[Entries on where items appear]
⁂
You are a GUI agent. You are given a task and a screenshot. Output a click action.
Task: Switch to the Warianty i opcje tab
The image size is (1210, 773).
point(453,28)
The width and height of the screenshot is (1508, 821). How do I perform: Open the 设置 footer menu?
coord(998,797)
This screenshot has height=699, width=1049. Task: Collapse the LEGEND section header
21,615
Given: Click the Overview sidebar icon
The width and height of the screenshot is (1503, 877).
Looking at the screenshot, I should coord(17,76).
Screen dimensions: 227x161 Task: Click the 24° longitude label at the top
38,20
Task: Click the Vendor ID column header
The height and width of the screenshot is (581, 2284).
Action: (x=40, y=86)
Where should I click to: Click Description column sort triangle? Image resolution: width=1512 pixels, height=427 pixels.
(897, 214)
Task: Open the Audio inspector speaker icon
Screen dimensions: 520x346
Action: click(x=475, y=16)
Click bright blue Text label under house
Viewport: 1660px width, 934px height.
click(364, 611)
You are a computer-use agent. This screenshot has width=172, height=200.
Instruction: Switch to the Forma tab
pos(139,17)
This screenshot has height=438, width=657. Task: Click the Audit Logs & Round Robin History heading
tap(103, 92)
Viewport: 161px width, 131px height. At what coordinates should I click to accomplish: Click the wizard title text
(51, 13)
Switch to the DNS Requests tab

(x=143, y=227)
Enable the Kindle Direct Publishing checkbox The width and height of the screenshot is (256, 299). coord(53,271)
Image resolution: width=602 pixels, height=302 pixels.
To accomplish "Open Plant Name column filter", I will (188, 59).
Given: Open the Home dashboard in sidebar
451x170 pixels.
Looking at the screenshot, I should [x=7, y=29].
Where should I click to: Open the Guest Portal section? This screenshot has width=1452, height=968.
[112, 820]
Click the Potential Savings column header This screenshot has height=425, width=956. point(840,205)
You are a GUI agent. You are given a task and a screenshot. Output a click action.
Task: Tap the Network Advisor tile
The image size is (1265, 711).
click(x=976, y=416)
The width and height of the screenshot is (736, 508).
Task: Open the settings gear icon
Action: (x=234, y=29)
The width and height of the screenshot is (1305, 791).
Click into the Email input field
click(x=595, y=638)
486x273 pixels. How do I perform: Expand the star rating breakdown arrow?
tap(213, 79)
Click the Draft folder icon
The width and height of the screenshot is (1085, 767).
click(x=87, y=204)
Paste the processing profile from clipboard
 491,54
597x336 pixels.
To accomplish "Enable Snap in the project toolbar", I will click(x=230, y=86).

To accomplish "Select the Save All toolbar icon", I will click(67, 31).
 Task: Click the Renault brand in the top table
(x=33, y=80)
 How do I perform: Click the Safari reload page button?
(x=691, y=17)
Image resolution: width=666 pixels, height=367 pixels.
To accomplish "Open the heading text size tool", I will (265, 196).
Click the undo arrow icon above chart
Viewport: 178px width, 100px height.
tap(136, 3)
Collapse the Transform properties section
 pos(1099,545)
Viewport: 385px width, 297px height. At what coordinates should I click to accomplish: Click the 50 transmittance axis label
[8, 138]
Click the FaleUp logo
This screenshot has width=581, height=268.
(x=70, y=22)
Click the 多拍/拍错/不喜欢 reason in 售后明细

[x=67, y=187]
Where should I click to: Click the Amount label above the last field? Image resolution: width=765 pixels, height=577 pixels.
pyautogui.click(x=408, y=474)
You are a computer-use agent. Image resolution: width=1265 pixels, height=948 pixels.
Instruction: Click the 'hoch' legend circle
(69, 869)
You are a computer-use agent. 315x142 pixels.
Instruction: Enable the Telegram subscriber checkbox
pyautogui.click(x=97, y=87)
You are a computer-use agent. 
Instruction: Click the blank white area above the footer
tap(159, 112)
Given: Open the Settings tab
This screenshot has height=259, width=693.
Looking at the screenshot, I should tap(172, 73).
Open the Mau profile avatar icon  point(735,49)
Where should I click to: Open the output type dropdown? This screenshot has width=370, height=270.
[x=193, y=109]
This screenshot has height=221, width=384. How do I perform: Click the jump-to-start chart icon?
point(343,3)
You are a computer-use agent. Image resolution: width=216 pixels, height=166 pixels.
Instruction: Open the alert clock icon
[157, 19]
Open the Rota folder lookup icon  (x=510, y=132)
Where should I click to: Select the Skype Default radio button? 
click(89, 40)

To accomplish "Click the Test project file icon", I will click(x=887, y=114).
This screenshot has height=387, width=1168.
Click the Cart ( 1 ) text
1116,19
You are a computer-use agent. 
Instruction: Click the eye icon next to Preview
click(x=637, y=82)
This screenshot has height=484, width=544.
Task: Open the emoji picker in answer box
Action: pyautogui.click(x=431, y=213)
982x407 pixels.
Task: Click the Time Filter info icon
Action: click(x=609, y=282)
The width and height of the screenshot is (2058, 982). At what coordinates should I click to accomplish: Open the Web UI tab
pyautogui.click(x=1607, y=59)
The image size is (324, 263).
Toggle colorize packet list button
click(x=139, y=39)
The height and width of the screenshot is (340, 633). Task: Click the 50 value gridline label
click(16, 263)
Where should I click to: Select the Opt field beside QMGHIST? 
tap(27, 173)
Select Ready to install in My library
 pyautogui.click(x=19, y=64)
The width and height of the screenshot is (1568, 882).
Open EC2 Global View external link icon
⁂
▶ **EXERCISE AIM**
Edit the rows above by replacing every instance of "Where should I click to" with "Where must I click to", leaving all other text unchanged.

▶ **RESPONSE TO THE TASK**
You are a GUI agent. You are given a task and a screenshot. Output a click action.
Task: Switch to the Warianty i opcje tab
The image size is (1210, 773).
point(453,28)
The width and height of the screenshot is (1508, 821). How do I perform: Open the 设置 footer menu?
coord(998,797)
This screenshot has height=699, width=1049. Task: Collapse the LEGEND section header
21,615
Given: Click the Overview sidebar icon
The width and height of the screenshot is (1503, 877).
Looking at the screenshot, I should coord(17,76).
Screen dimensions: 227x161 Task: Click the 24° longitude label at the top
38,20
Task: Click the Vendor ID column header
The height and width of the screenshot is (581, 2284).
Action: (x=40, y=86)
Where must I click to: Click Description column sort triangle? Image resolution: width=1512 pixels, height=427 pixels.
(897, 214)
Task: Open the Audio inspector speaker icon
Screen dimensions: 520x346
Action: click(x=475, y=16)
Click bright blue Text label under house
Viewport: 1660px width, 934px height.
click(364, 611)
You are a computer-use agent. This screenshot has width=172, height=200.
Instruction: Switch to the Forma tab
pos(139,17)
This screenshot has height=438, width=657. Task: Click the Audit Logs & Round Robin History heading
tap(103, 92)
Viewport: 161px width, 131px height. At what coordinates should I click to accomplish: Click the wizard title text
(51, 13)
Switch to the DNS Requests tab

(x=143, y=227)
Enable the Kindle Direct Publishing checkbox The width and height of the screenshot is (256, 299). coord(53,271)
Image resolution: width=602 pixels, height=302 pixels.
To accomplish "Open Plant Name column filter", I will (188, 59).
Given: Open the Home dashboard in sidebar
451x170 pixels.
Looking at the screenshot, I should [x=7, y=29].
Where must I click to: Open the Guest Portal section? This screenshot has width=1452, height=968.
[112, 820]
Click the Potential Savings column header This screenshot has height=425, width=956. point(840,205)
You are a GUI agent. You are given a task and a screenshot. Output a click action.
Task: Tap the Network Advisor tile
The image size is (1265, 711).
click(x=976, y=416)
The width and height of the screenshot is (736, 508).
Task: Open the settings gear icon
Action: (x=234, y=29)
The width and height of the screenshot is (1305, 791).
Click into the Email input field
click(x=595, y=638)
486x273 pixels. How do I perform: Expand the star rating breakdown arrow?
tap(213, 79)
Click the Draft folder icon
The width and height of the screenshot is (1085, 767).
click(x=87, y=204)
Paste the processing profile from clipboard
 491,54
597x336 pixels.
To accomplish "Enable Snap in the project toolbar", I will click(x=230, y=86).

To accomplish "Select the Save All toolbar icon", I will click(67, 31).
 Task: Click the Renault brand in the top table
(x=33, y=80)
 How do I perform: Click the Safari reload page button?
(x=691, y=17)
Image resolution: width=666 pixels, height=367 pixels.
To accomplish "Open the heading text size tool", I will (265, 196).
Click the undo arrow icon above chart
Viewport: 178px width, 100px height.
tap(136, 3)
Collapse the Transform properties section
 pos(1099,545)
Viewport: 385px width, 297px height. At what coordinates should I click to accomplish: Click the 50 transmittance axis label
[8, 138]
Click the FaleUp logo
This screenshot has width=581, height=268.
(x=70, y=22)
Click the 多拍/拍错/不喜欢 reason in 售后明细

[x=67, y=187]
Where must I click to: Click the Amount label above the last field? Image resolution: width=765 pixels, height=577 pixels.
pyautogui.click(x=408, y=474)
You are a computer-use agent. Image resolution: width=1265 pixels, height=948 pixels.
Instruction: Click the 'hoch' legend circle
(69, 869)
You are a computer-use agent. 315x142 pixels.
Instruction: Enable the Telegram subscriber checkbox
pyautogui.click(x=97, y=87)
You are a computer-use agent. 
Instruction: Click the blank white area above the footer
tap(159, 112)
Given: Open the Settings tab
This screenshot has height=259, width=693.
Looking at the screenshot, I should tap(172, 73).
Open the Mau profile avatar icon  point(735,49)
Where must I click to: Open the output type dropdown? This screenshot has width=370, height=270.
[x=193, y=109]
This screenshot has height=221, width=384. How do I perform: Click the jump-to-start chart icon?
point(343,3)
You are a computer-use agent. Image resolution: width=216 pixels, height=166 pixels.
Instruction: Open the alert clock icon
[157, 19]
Open the Rota folder lookup icon  (x=510, y=132)
Where must I click to: Select the Skype Default radio button? 
click(89, 40)

To accomplish "Click the Test project file icon", I will click(x=887, y=114).
This screenshot has height=387, width=1168.
Click the Cart ( 1 ) text
1116,19
You are a computer-use agent. 
Instruction: Click the eye icon next to Preview
click(x=637, y=82)
This screenshot has height=484, width=544.
Task: Open the emoji picker in answer box
Action: pyautogui.click(x=431, y=213)
982x407 pixels.
Task: Click the Time Filter info icon
Action: click(x=609, y=282)
The width and height of the screenshot is (2058, 982). At what coordinates should I click to accomplish: Open the Web UI tab
pyautogui.click(x=1607, y=59)
The image size is (324, 263).
Toggle colorize packet list button
click(x=139, y=39)
The height and width of the screenshot is (340, 633). Task: Click the 50 value gridline label
click(16, 263)
Where must I click to: Select the Opt field beside QMGHIST? 
tap(27, 173)
Select Ready to install in My library
 pyautogui.click(x=19, y=64)
The width and height of the screenshot is (1568, 882).
Open EC2 Global View external link icon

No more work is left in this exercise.